Problem description -> Copy exactly the stretch of lines from the one holding "Task: Select the Fähigkeiten sidebar item" through the last line of the data below, inclusive. Leave out pictures.

(Saved data entries)
--- START ---

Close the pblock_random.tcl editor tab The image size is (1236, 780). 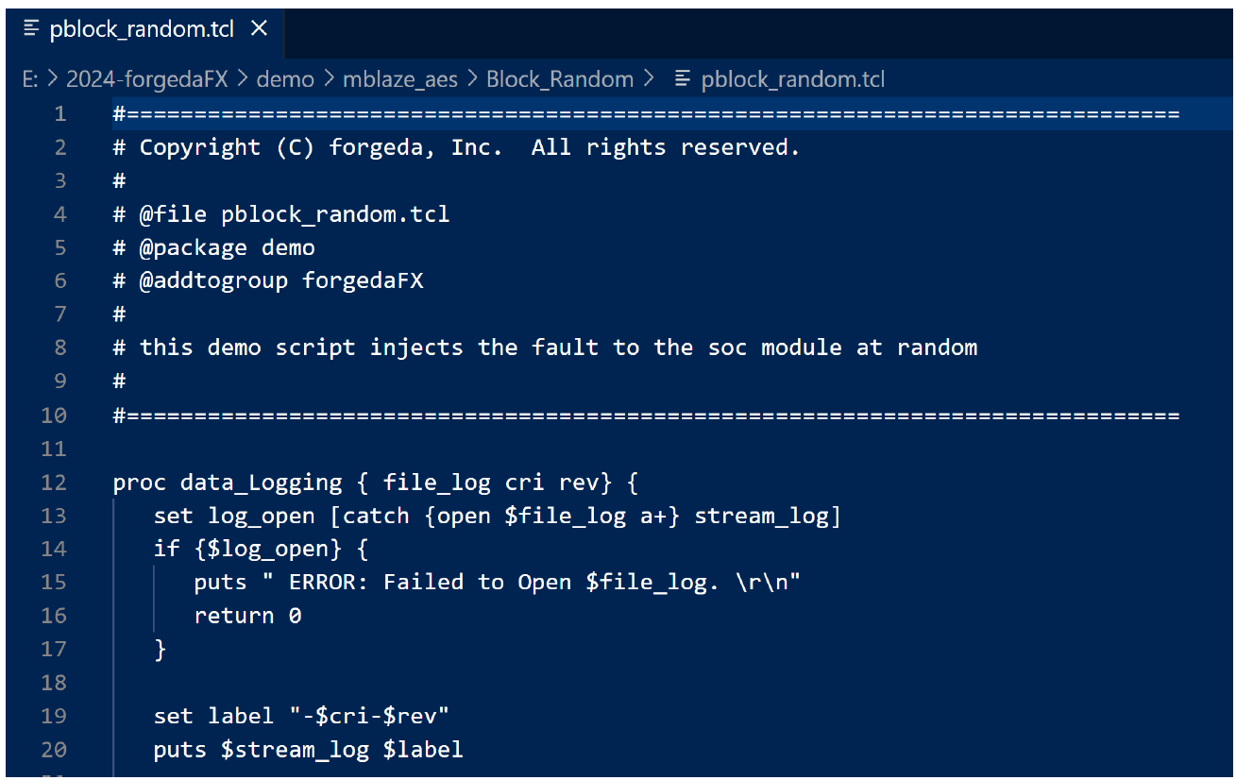tap(260, 30)
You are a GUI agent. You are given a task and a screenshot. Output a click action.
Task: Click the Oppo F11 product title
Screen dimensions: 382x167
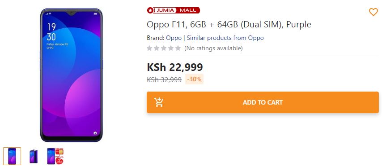tap(229, 24)
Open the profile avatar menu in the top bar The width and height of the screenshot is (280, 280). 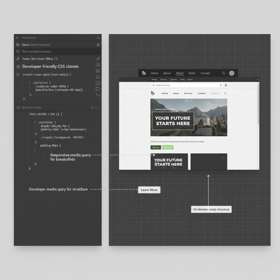(x=232, y=73)
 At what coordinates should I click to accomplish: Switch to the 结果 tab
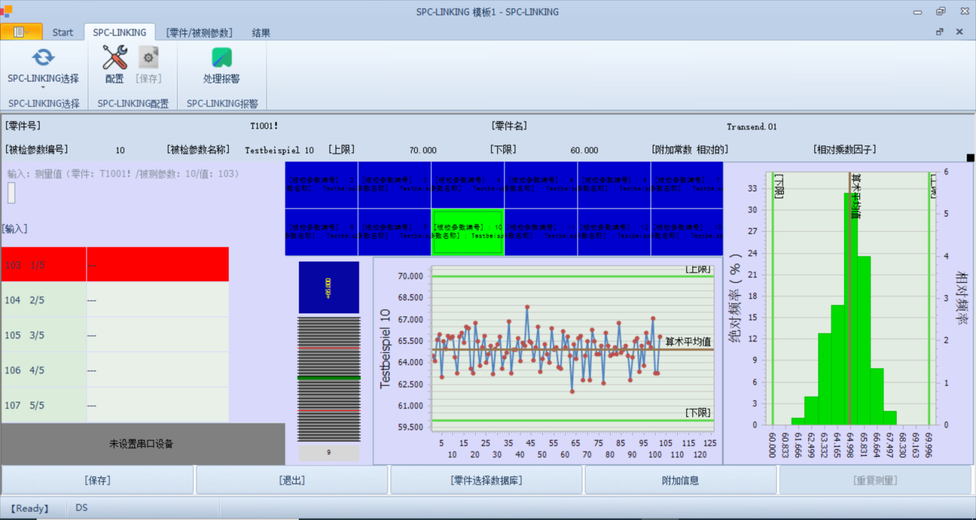click(261, 32)
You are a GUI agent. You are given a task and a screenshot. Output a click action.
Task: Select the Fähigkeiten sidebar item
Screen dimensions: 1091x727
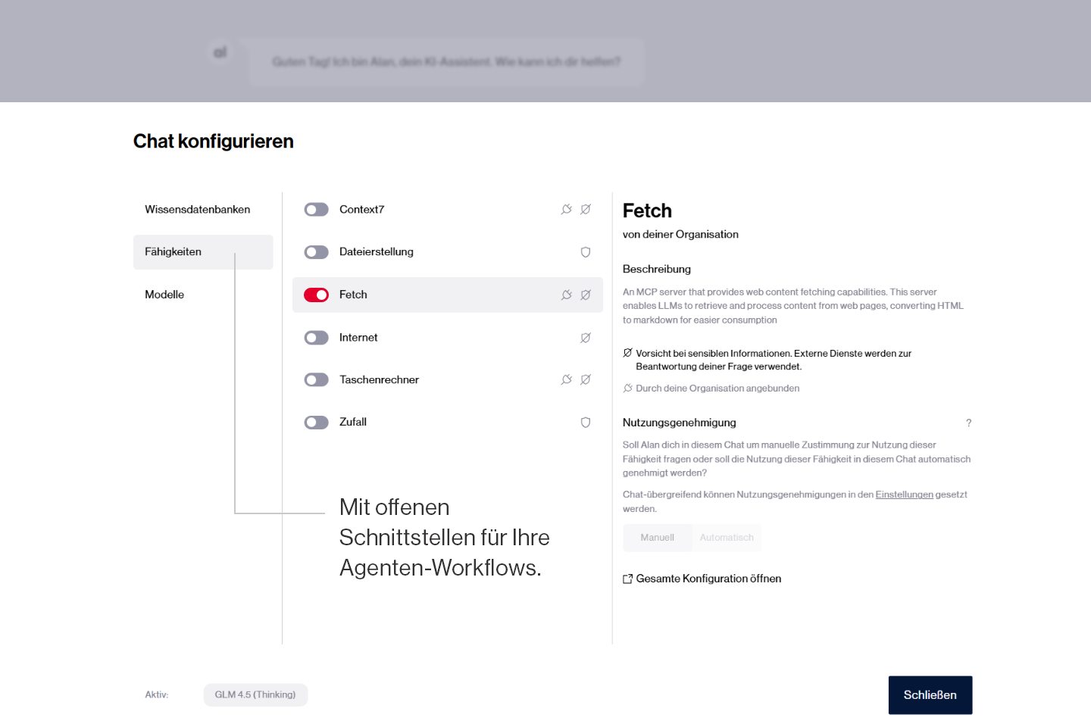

--- END ---

Task response ->
Task: Select the Fähigkeiten sidebar item
Screen dimensions: 1091x727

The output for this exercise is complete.